Chcesz schudnąć? Na pomoc przychodzą głupie kroki Monty Pythona
Nie od dziś wiadomo, że otyłość jest niezwykle groźną chorobą cywilizacyjną XXI wieku zagrażającą coraz większej liczbie osób. Na szczęście na pomoc w walce z nią przychodzi najnowsza metoda przebadana przez amerykańskich fizjologów – głupie kroki Monty Pythona.
Każdego roku liczba ludzi z nadwagą rośnie. Szacuje się, że aż trzech na pięciu Polaków podczas wchodzenia na wagę widzi zbyt dużą wartość, która realnie przyczynia się do powstawania wielu różnych chorób.
To właśnie nadchodzący okres świąteczny dla wielu z nas zakończy się zdobyciem kilku dodatkowych, niechcianych kilogramów. W związku z powyższym w tym szczególnym czasie amerykańscy fizjologowie postanowili podzielić się najnowszymi efektami swojej pracy.
Głupie kroki Monty Pythona pomogą schudnąć
Jeśli coś jest głupie, ale działa, to nie jest głupie - głosi znane powiedzenie, którym z pewnością kierowali się badacze, którzy dowiedli, że głupie kroki Monty Pythona są bardzo dobrym sposobem na zrzucenie wagi.
Jeśli ktoś nie zapoznał się jeszcze z twórczością legendarnej trupy komediowej i nie wie, o jakie kroki nomen omen chodzi, już tłumaczymy. W 1970 roku miał premierę skecz zatytułowany "Ministerstwo Głupich Kroków", który miał pokazać głupotę ówczesnego rządu tworzącego nowe, niepotrzebne ministerstwa - brzmi znajomo, prawda? Główny bohater stanął na czele owego fikcyjnego ministerstwa, które otrzymywało wielomilionowe rządowe dotacje na popularyzację głupich kroków.

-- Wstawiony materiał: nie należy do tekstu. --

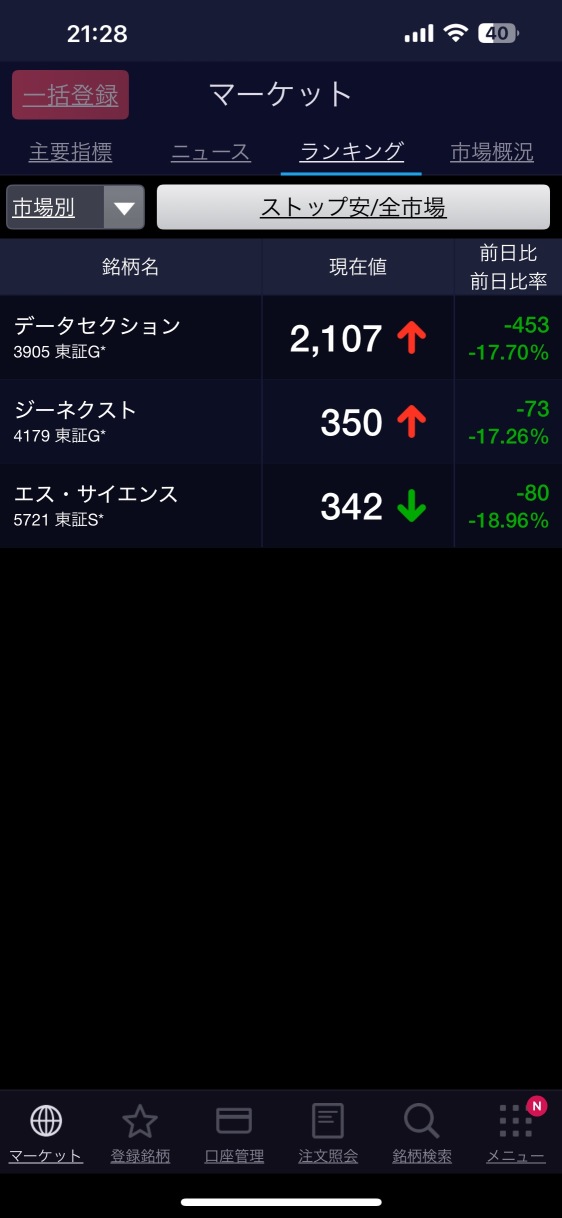Screen dimensions: 562x1218
Task: Select the ランキング tab
Action: [x=351, y=152]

Fizjologowie z Ameryki zmierzyli za pomocą specjalnej aparatury wydatek kaloryczny aktorów poruszających się w identyczny sposób jak w skeczu. Mieli oni od 22 do 71 lat. Jak się okazało, głupie kroki są naprawdę dobrym ćwiczeniem, które wymaga dwa i pół razy więcej energii od klasycznego spaceru.
W związku z powyższym, gdy będziemy robić zakupy w sklepie lub iść na przystanek autobusowy, możemy śmiało "ogłupić" nasz chód z korzyścią dla zdrowia.